-- WORK TO COMPLETE --
Reproduce the data below word for word, everything from the line containing "You are a computer-use" down to the line containing "tap(596, 381)", with both of those lines included. Leave the pictures out of your answer.

-- RECORDS SUPPLIED --

......

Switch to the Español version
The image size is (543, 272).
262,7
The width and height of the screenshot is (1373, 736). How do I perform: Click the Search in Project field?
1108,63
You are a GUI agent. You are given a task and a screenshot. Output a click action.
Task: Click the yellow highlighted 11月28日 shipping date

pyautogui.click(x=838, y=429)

......

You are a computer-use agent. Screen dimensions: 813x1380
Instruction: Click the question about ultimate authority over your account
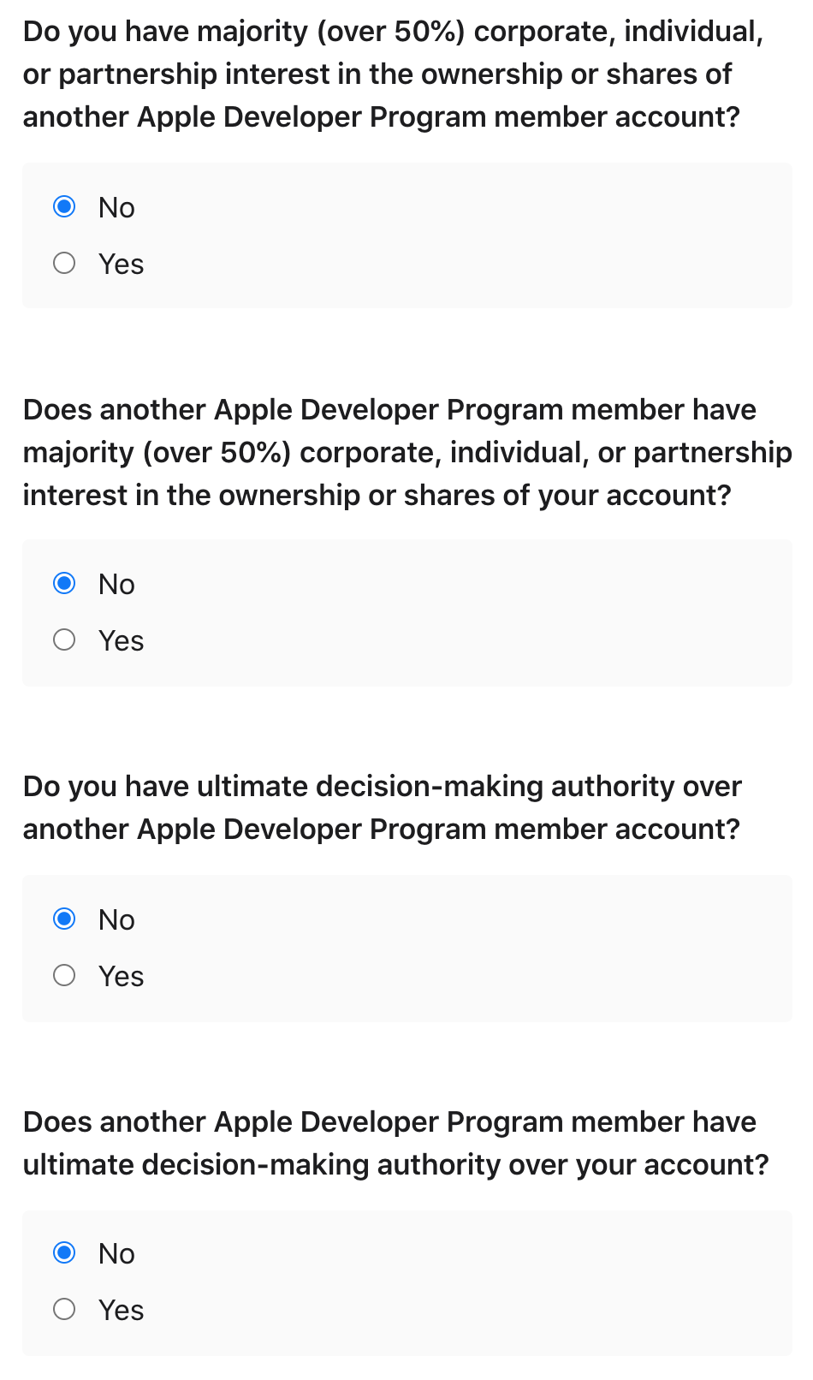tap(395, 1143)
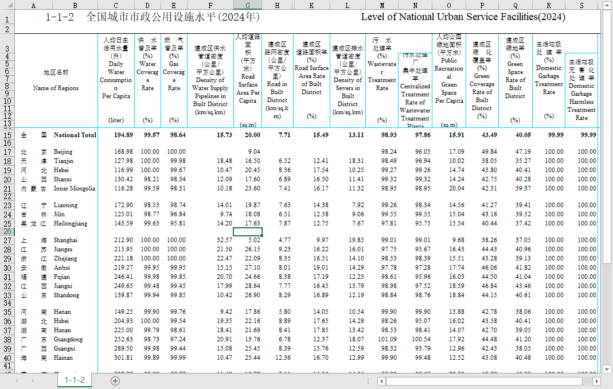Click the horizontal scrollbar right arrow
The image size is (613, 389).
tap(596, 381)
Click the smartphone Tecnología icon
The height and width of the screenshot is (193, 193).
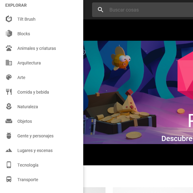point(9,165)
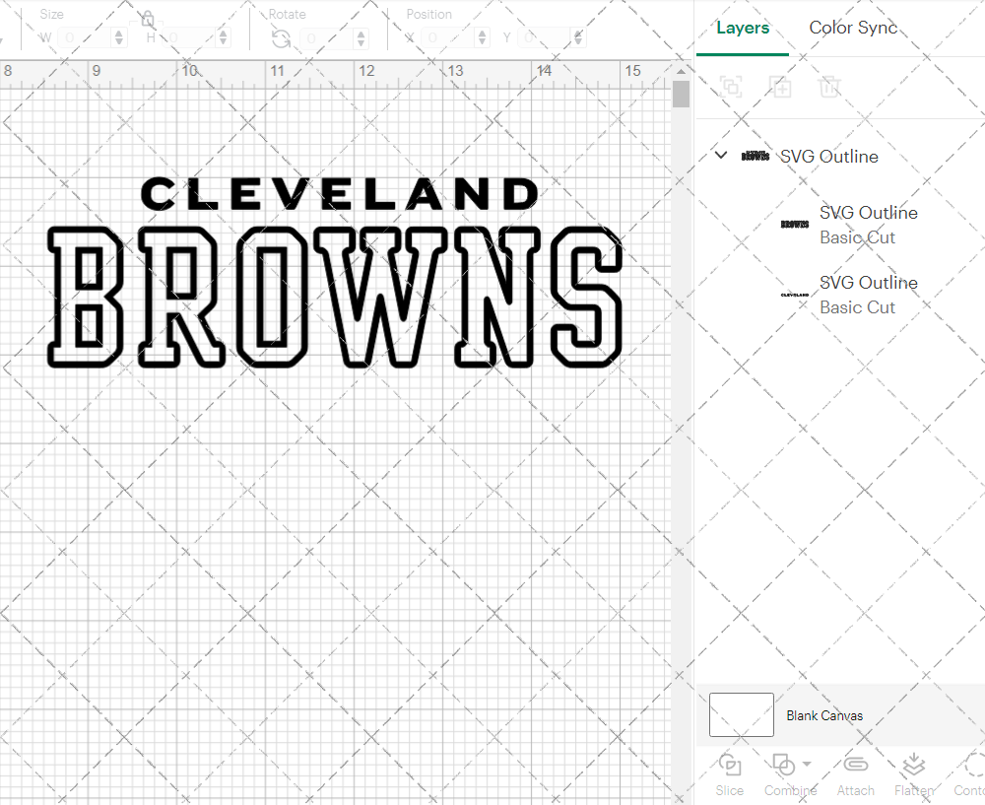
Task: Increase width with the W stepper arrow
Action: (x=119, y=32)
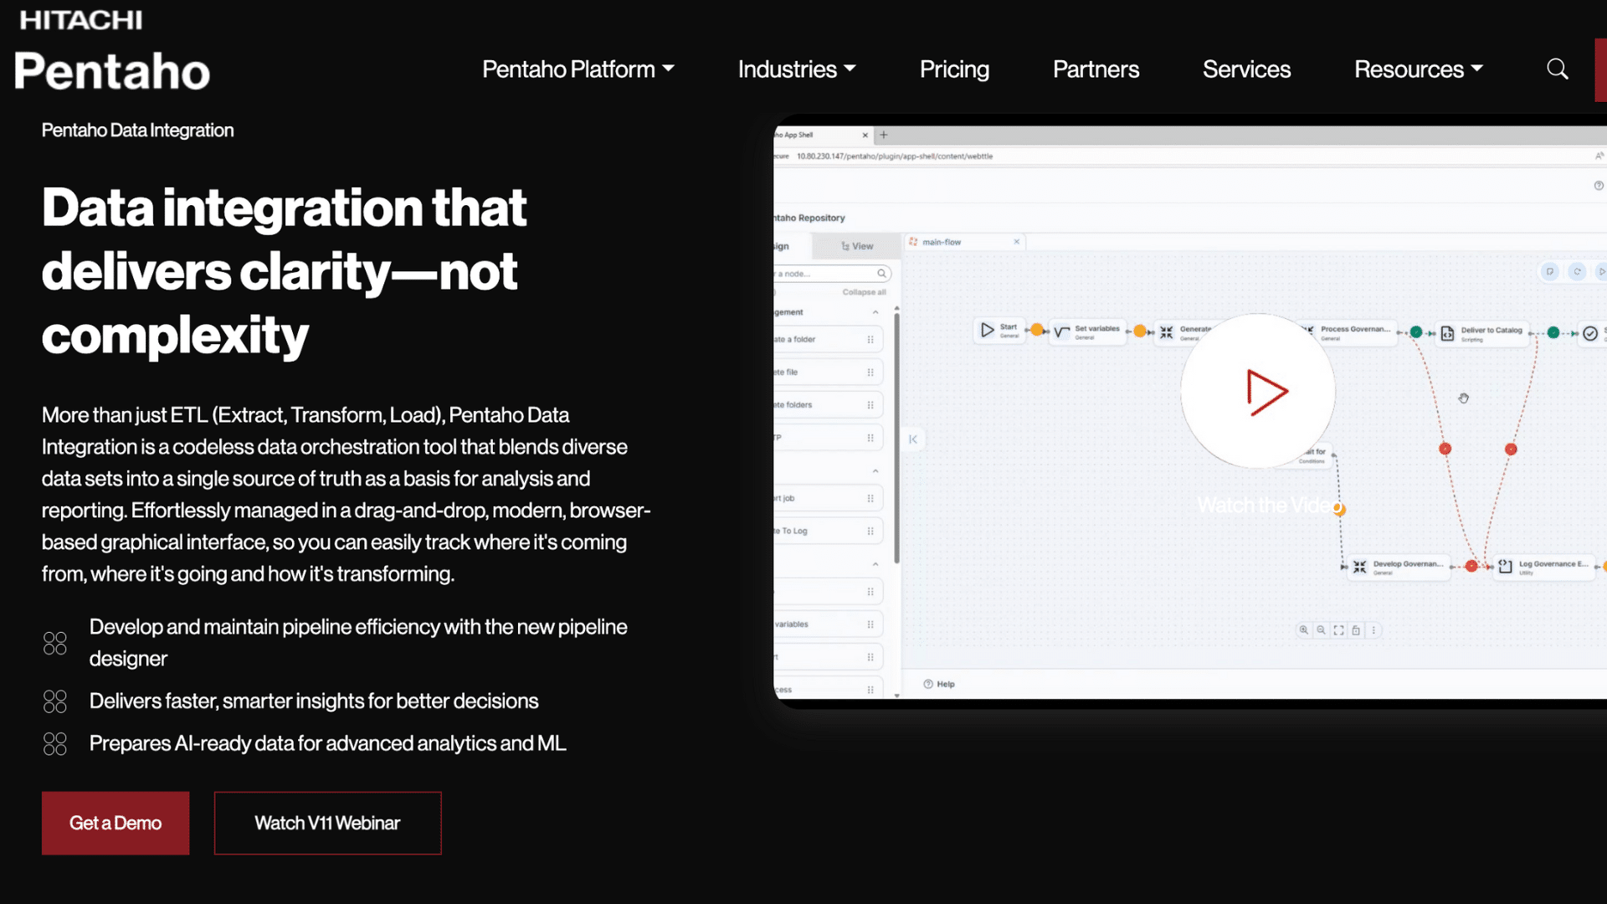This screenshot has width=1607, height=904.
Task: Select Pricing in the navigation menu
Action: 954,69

......

-- COMPLETE ANSWER --
You are a computer-use agent. Screen dimensions: 813x1380
Instruction: Click the question about ultimate authority over your account
tap(395, 1143)
Click the horizontal scrollbar right arrow
The image size is (613, 389).
tap(596, 381)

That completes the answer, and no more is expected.